Today in preparation for my dentist appointment I was able to sleep in, but the extra zzzs did not make up for the day as it evolved. First an uneventful trip to Yarmouth to have my emergency dental work done. This meant that due to students and the uniqueness of having my bridge cleaned, reset and re-bonded I became a temporary celebrity as a crowd gathered to watch. I didn’t know it was a spectator sport but I am always good as an example because the most unusual things happen to me I tell them. After I am subjected to packing, grinding, cement, pushing, drying and poking for an hour it’s all finished - with no guarantee of duration as re-bonding doesn’t have the same success rate as the initial bridge work. I already have invested heavily in ibuprofen and the dentist tells me that the tooth is likely to be sensitive for a week to ten days. When I settle the bill, the receptionist tells me that insurance pays for everything except only 80% of the cement. I tell her I’m happy to pay the $12 and have all of the glue hold. Leaving with a frozen, puffy right upper face area I head out on the 1.5 hr. drive to work.
I arrive at noon time to find that the renovations have begun on the patient care wing. This means I’m greeted by a large orange barrier room with negative pressure in the center of the hallway, unknown persons working in and out of the containment area from an abatement company in the city and a technician from another company supervising the setup. Needless to say the nursing staff are a bit testy, and who can blame them? In the middle of this turmoil the patient census is up as there has been a management decision not to restrict admissions. This in addition to the regular workload and extra requests made. The fact that this is Nurses Week seems a bit hollow. I have a couple of meetings where I manage to contribute as if I’m suffering a stroke with my muffled speech as my jaw begins to thaw and really throb. I attempt to catch up from my 1.5 day absence from the office - not likely.

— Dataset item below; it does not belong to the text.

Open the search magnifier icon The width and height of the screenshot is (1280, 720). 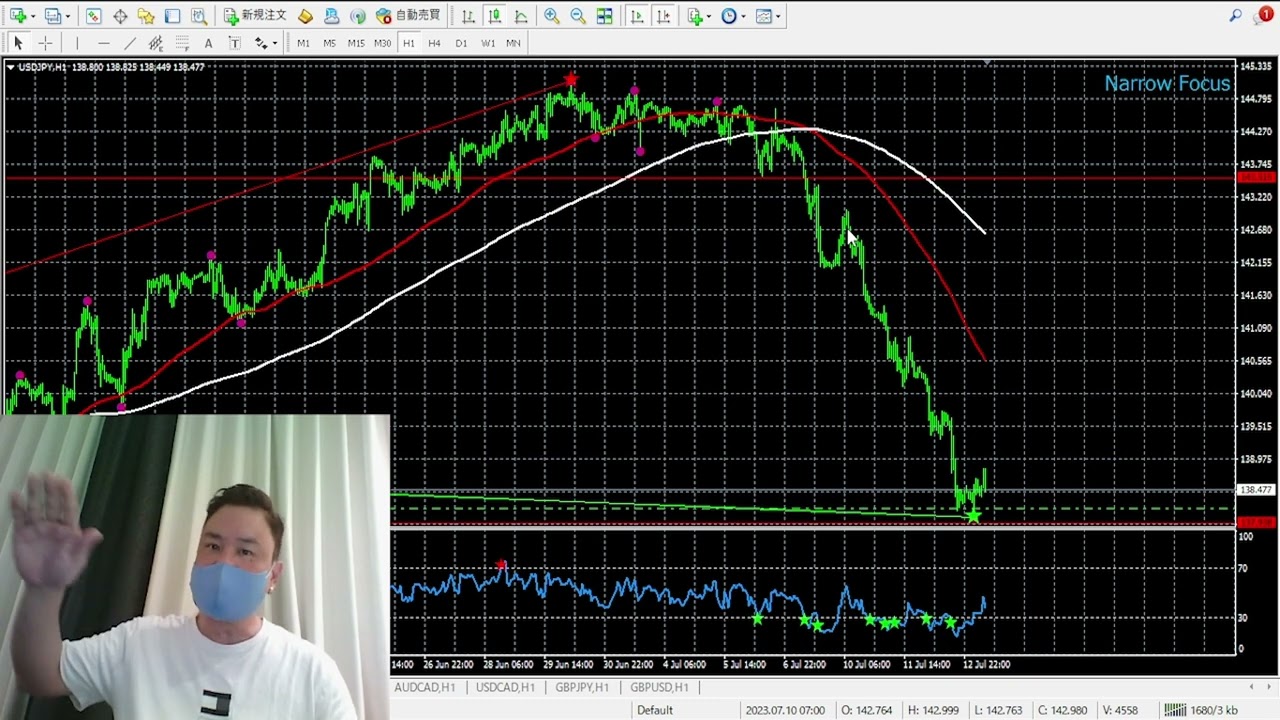click(1236, 16)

I check email during the day to find a message from a friend announcing they are going to be grandparents again and are very happy. That’s wonderful for them. Me? I’m happy that I’m NOT a grandmother yet. In fact that’s about the only thing I can say with certainty I’m happy about today. Nothing to do with not feeling old enough, the offspring just need to get established. I’m reminded that 15 yrs ago I’d seen former classmates from high school with grandchildren who were only a year younger than my own children. Can’t imagine it.

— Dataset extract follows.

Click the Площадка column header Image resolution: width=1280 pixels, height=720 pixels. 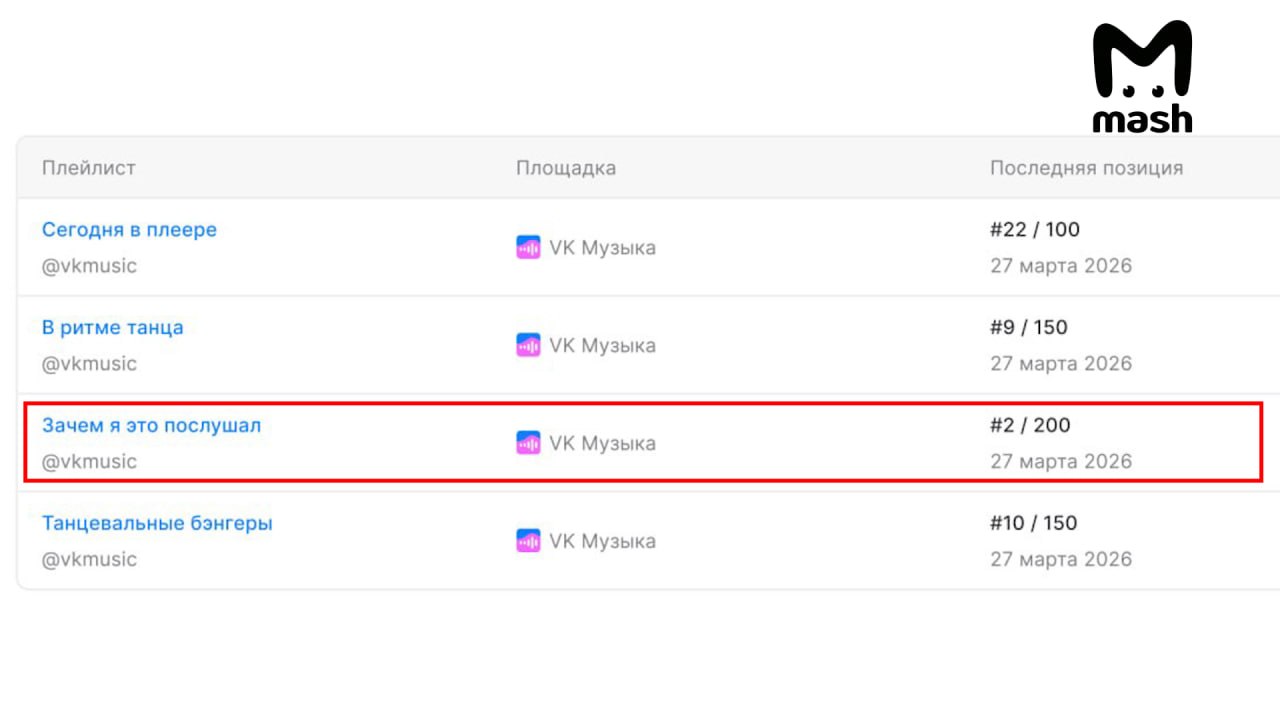(x=566, y=168)
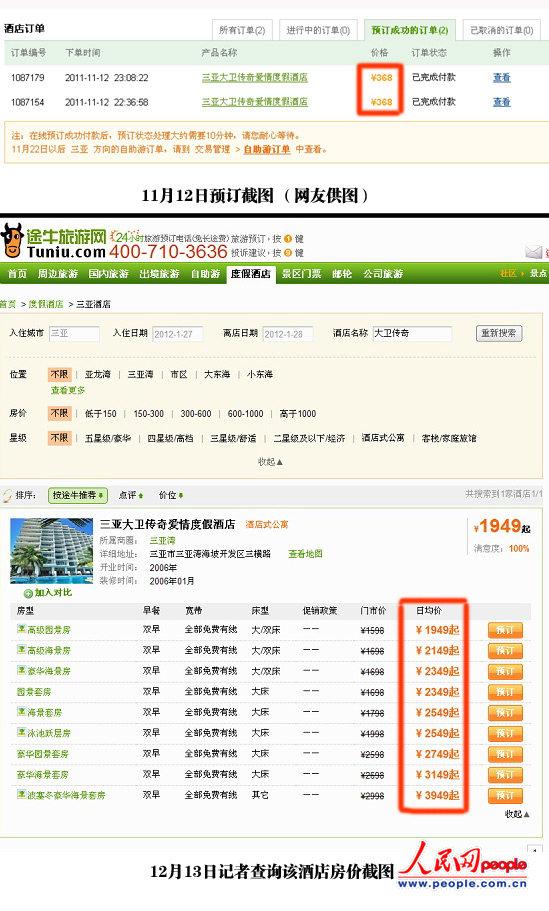Select the 300-600 price range filter

(196, 414)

When I arrive home I let the felines out into the veranda for a bit of R&R and what do the little beasts do but knock over the onyx chess set I bought in Mexico, chipping two corners off. And I thought once the kids were bigger I wouldn’t have these kinds of disasters. So after having a major fit (which the beasts run from originally then ignore) I retrieve the board and place it on the windowsill in the living room where security is better. Looking at the chess board makes me remember that my travel partner is just back from Cuba and I'm guessing she had a blast - wow, wish I were able to be writing that!
I’m discussing the ‘how long before I can retire’ situation with the life partner and he remains non committal. I ask him if this is because he’s caught in the same purgatory as I am or that my options are limited in the rural situation I’m in? He replies “a little from column A and a little from column B” I remind myself of the wonderful quality of (non work) life we have here. How many places can you look out your living room window while eating your breakfast and see a great blue heron ambling along the rocks in front of your house? Those sunsets are amazing and the returning waterfowl this time of year are a bird watchers dream. In practical terms I will HAVE to work until baby daughter graduates with a Bachelor of Nursing four years from now. Those who state they are going to work until it isn’t fun anymore or they don’t enjoy it are not a good measurement for me as at present neither of those markers would keep me from running. The rather depressing calculations equate to at least 42 months (minus 6 months of vacation in there - that sounds better) of gainful employment. Sigh.
I think the fact that one of the participants at the writing workshop was describing a mission she and her husband had done in Bolivia about 10 years ago was to blame for my unsettled feelings towards my work situation. It sounded tough but extremely satisfying to be working in a developing area and they had such a great experience together. Got me post retirement dreaming.
I took the dog for a walk and noticed that construction at one of my summer neighbours has begun so I headed home for the camera to document the progress. I feel like one of those nosy old neighbours doing the spying on the (excellent) contractor. I’m reminded of a summer evening 33 years ago when I had just graduated from high school and my future spouse and I were walking hand in hand down the road in his community to baby sit for his uncle for the evening. As we passed by his neighbour’s house I felt eyes watching and glanced over to see someone staring at us out the window, following our progress down the road. I said “that woman is watching us” and he replied “well, I’m 18 years old and I’m going to tell you that there hasn’t been very many times in that many years when I’ve walked down this road that Blanche hasn’t stared out the window at me, the fact that you’re with me tonight just about guarantees it” and we continued on our way. Now those were the days.
I’ve baked banana bread in honor of nurses week for the staff room and made a card. Sometimes the little gestures are more appreciated (if sincere) than flashy administrative public demonstrations that ring hollow. Am glad that I’m contemplating retirement, even if it is a bit in the future, than starting out in nursing now.